## Available records:
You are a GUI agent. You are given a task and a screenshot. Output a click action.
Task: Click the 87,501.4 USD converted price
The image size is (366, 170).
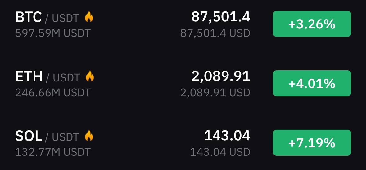215,33
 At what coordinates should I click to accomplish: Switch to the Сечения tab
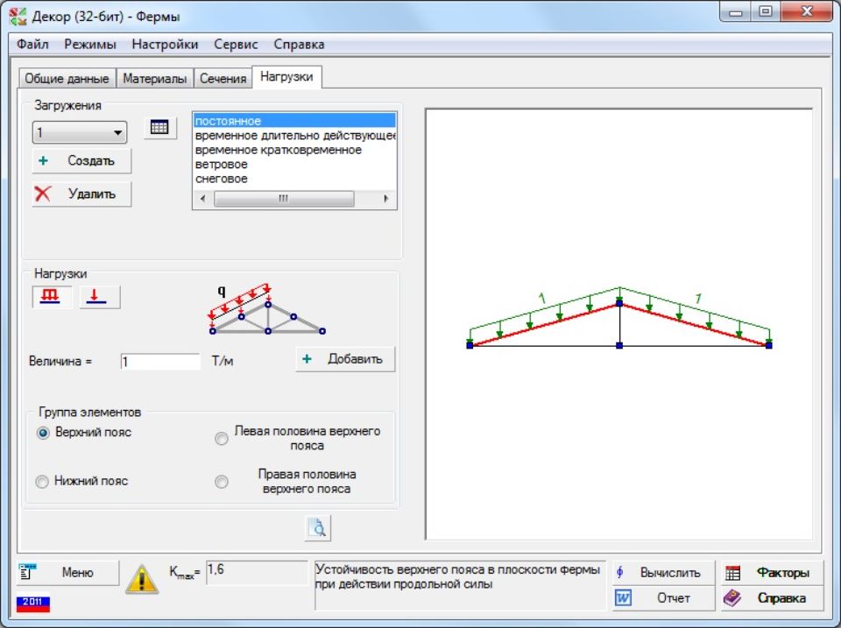pos(223,79)
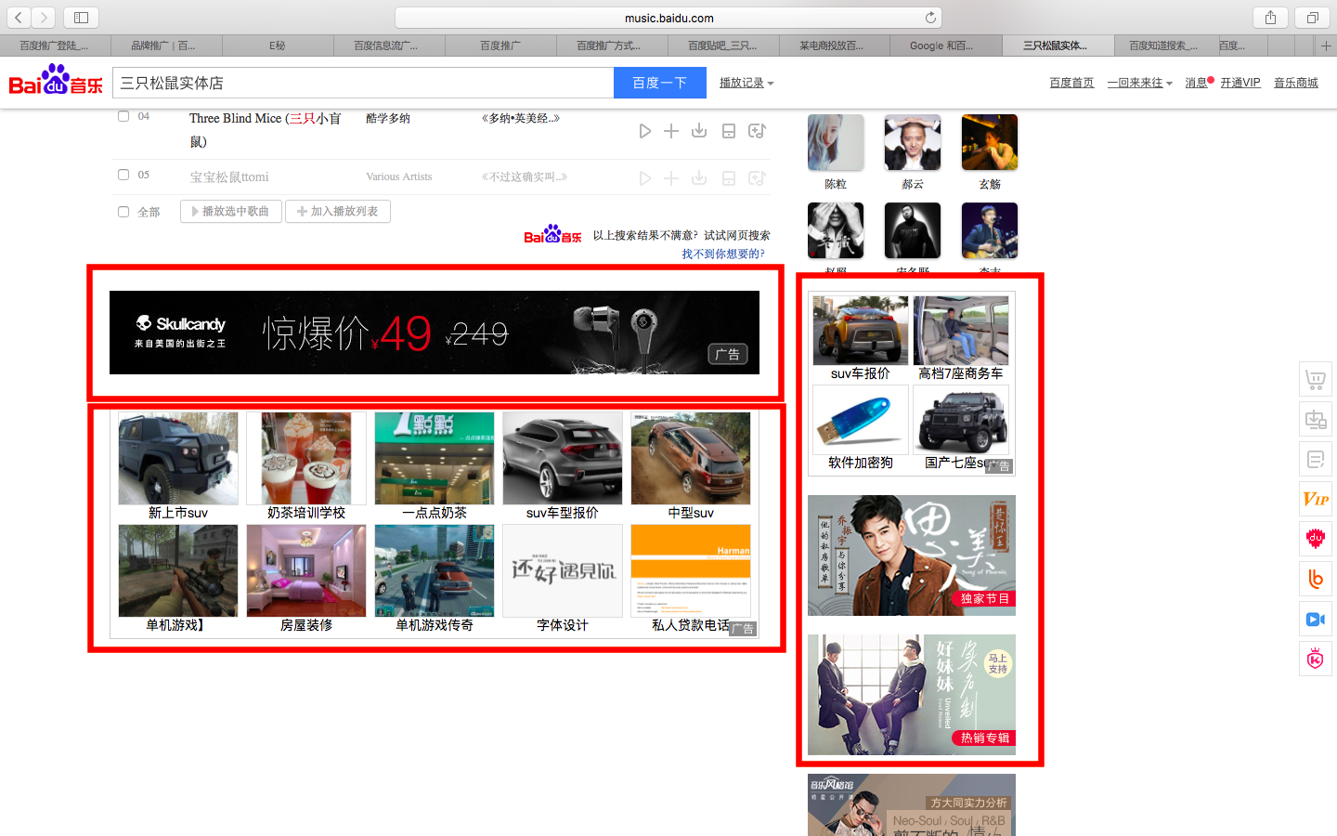Tick the checkbox for song 05
The image size is (1337, 836).
point(123,175)
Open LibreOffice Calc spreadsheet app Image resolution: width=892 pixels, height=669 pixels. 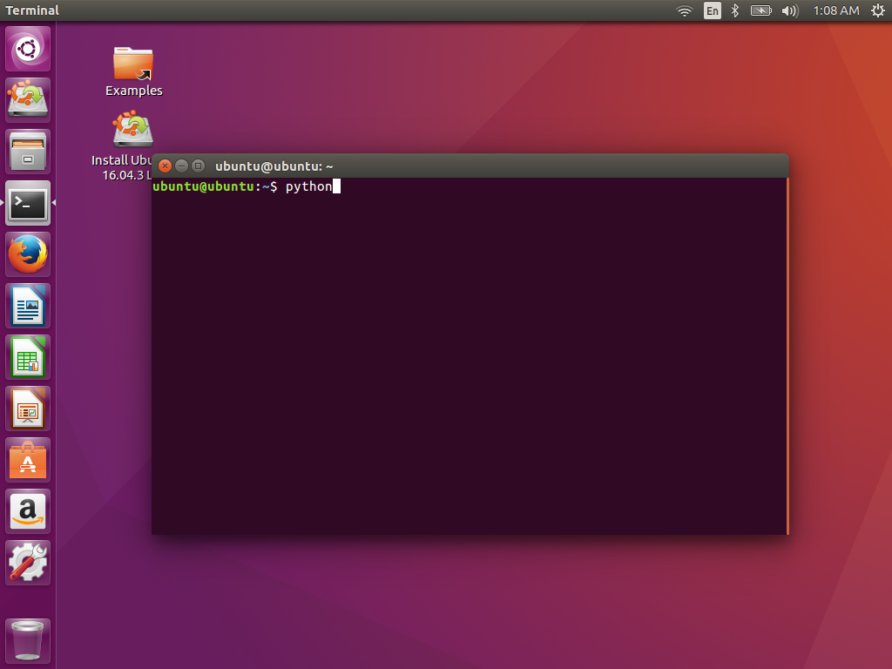click(x=27, y=357)
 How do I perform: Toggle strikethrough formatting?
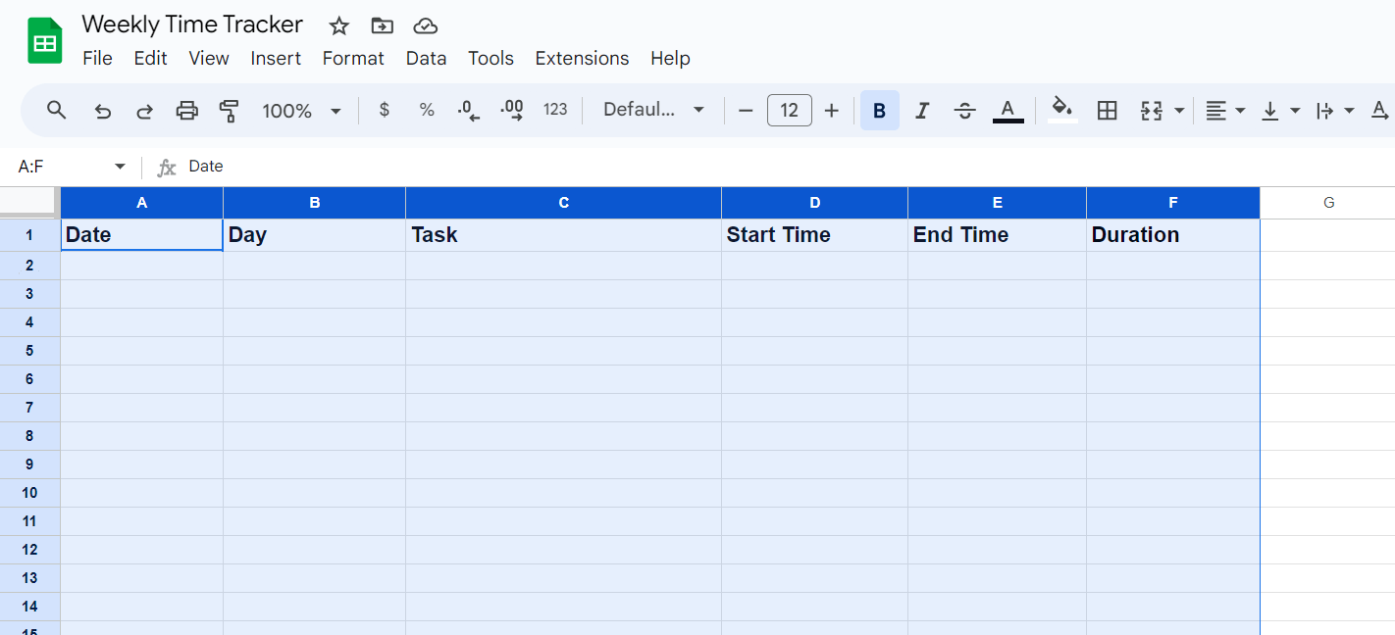[965, 111]
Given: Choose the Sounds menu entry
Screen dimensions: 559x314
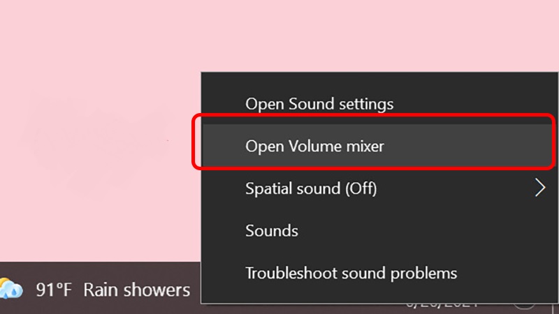Looking at the screenshot, I should coord(272,230).
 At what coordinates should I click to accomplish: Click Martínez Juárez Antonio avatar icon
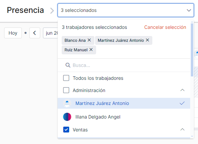click(x=67, y=103)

## Instructions to follow:
Start with the line that holds "At what coordinates should I click to accomplish: Click" and retype each line through the last one in the data, exactly and without pictures.

## Response below:
 At what coordinates should I click to accomplish: Click Martínez Juárez Antonio avatar icon
click(x=67, y=103)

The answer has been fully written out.